Local radio operator Nation Broadcasting says, if approved, the change would significantly alter the character of the service and narrow the range of services available.

In a strongly worded document, Nation points out that the request is one of the most radical format change requests ever submitted, and consideration must be given to other relevant analogue services.

Nation says Bauer’s submission provides neither evidence of “significant demand” nor “significant support” for this departure. The submission looks to be an attempt by Bauer to meet its own strategic plans rather than anything significantly demanded or supported by listeners in the East of England, Nation added.

From the Nation response document:

“The rationale for maintaining Kiss on FM in Norwich / Norfolk is said to be evidence based.

The actual rationale is more simply explained by the current locations where Bauer has existing FM coverage for Greatest Hits Radio in the East. Bauer’s proposal would see Norwich remaining as Kiss, effectively becoming a small, local licence but with none of the local programming obligations that are associated with running a local (as opposed to a regional) service.

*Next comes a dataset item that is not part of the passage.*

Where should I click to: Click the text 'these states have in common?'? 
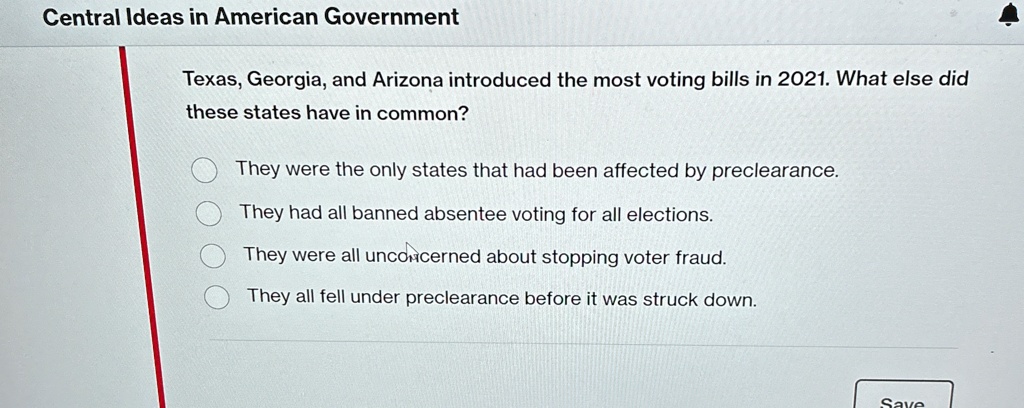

In relation to the original licence award a further policy consideration, the East of England regional is the only region in England that was granted just a single regional licence. For this scarce resource to be used primarily for a music service that will replicate the music output of existing services available across most of its MCA would be an undeniably poor use of this public resource

In summary, we argue that this flawed submission should not have been accepted as meeting the requirements of Section 106(d).”

In addition, the owners of Star Radio in Cambridge say they disagree that Bauer has demonstrated a significant demand for, or significant support for the change. They also say they believe the removal of Kiss from these transmitters would narrow the range of programmes available by way of relevant independent radio services to persons living in the area or locality for which the service is licensed to be provided, and the proposed format change would not be conducive to the maintenance or promotion of fair and effective competition in that area or locality.

Another one says: “Not only does this leave Cambridgeshire without a service focussed on EDM and Urban music, but it also then triplicates the adult stations already offered by Star on FM and Smooth on AM, along with the adult focussed output of national services like Radio 2 and community stations like Cambridge 105.

“The move represents a severe reduction in listener choice, and I must voice my opposition in the strongest possible fashion. ”

And the Mayor of Cambridgeshire and Peterborough says: “I am concerned that this would disenfranchise younger radio listeners in Peterborough and Cambridgeshire who perhaps don’t have access to DAB.”

The closing date for comments was April 13th and a a decision is expected soon.